A Champion is Forever
A Champion is Forever

Bob Knight ’76

 

Bobby Knight at Orrville 2010The 1978 season just may have been coach Bob Knight’s best coaching job of his distinguished career. In it he took a young and untried squad-eight of the 12 were either freshmen or sophomores, survived a 2-5 start in Big Ten play to win ten of the last 11 games-the last eight in a row- to zoom from ninth in the standings to tie for second and an at-large berth in the NCAA Tournament.

The Hoosiers made it to the final round of 16 by downing Furman in the first-round but then were themselves upended by Vilanova by a single point in the East Regional, letting an 11-point lead escape in the second half which excessive fouls dictated a slowed down game pace.

It was a great comeback after the 14-13 season of 1977, one in which excessive inexperience combined with a plague of injuries to blight the year. It was indication enough that the Hoosiers, who up to that time had won four consecutive Big Ten titles, won the 1976 national title, completed two consecutive undefeated regular seasons and were rated No. 1 those two years, are well on their way back to the heights.

Those teams of the past hold the Big Ten record of 37 consecutive Conference victories, another of 34 over-all victories, and a span in which the Hoosiers won 67 of 68 games.

The seven-year Knight era at Indiana has produced a 160-41 record, almost an 80 percent winning mark, and an 89-25 Big Ten record, good for more than 78 percent. He was chosen national coach-of-the-year in both 1975 and 1976 and in the six years the Big Ten has picked its coach-of-the-year, Knight has won it three times. In four NCAA Tournaments his team have won 11 of 13 games and in his 13 year career as head coach, ten of his team have won their way into tournament play. Only once in Knight’s seven-year tenure at Indiana have the Hoosiers failed to make a post-season tournament.

Knight’s career record for 13 seasons is a dazzling 262-91.

A basketball perfectionist, Knight has always schooled his teams to play aggressive, hardnosed defense. Three times his Army teams led the nation in defense and his teams always rank in the top 20. His game starts with defense as the great equalizer and the means to survive on the cold shooting nights everyone suffers at some time or another. Offensively his game is one of movement, both with and without the ball, all designed to produce the high-percentage shot. It is no accident that his Indiana teams have shattered all accuracy marks from the field.

His theory is that athletes and teams play against their own ultimate potential more than against other athletes or teams. He sometimes can be as disturbed by a badly played victory as a well-played loss.

A native of Orrville, Ohio, where he won ten letters in football, basketball and baseball, Knight is a 1962 graduate of Ohio State, where he was a member of Buckeye teams that won Big Ten titles in 1960-61 and the NCAA championship in 1960. Those teams, led by Jerry Lucas and John Havlicek, posted an overall record of 78-6.

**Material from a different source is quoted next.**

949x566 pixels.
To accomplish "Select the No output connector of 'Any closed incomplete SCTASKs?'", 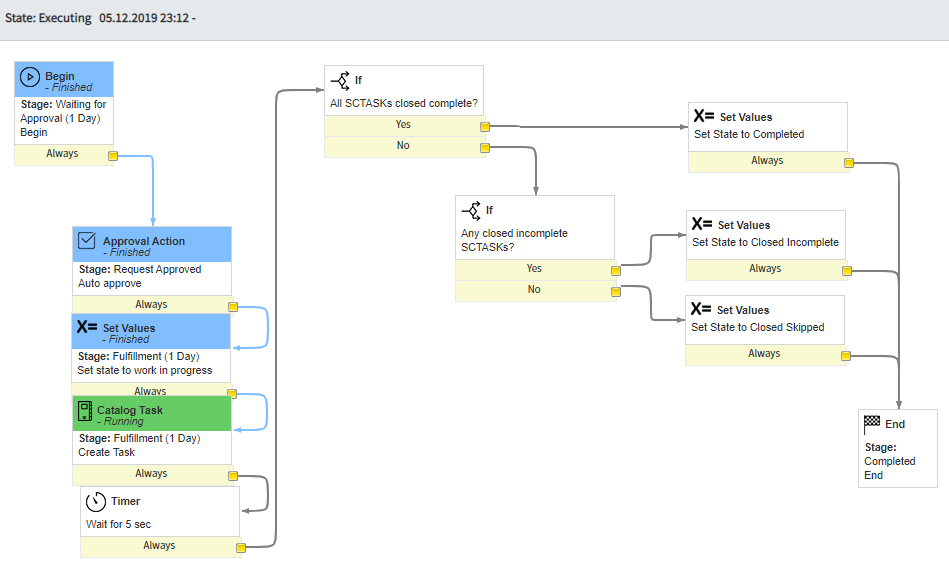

After graduation, Knight was an assistant at Cuyahoga Falls (O.) a year before entering the Army, where he was assigned to assist Coach Tates Locke at West Point. When Locke moved to Miami University in 1965, Knight, only 24 and still a private in the Army at the time, was named to succeed him.

In six seasons at the Academy, despite the handicap of height restrictions for cadets, he built teams that won 102 games while losing 50 and four times made the NIT field. These achievements paved the way to his appointment at Indiana in 1971,

Bob Knight is a member of The Wayne County Sports Hall of Fame, inducted with the Charter Class of 1976.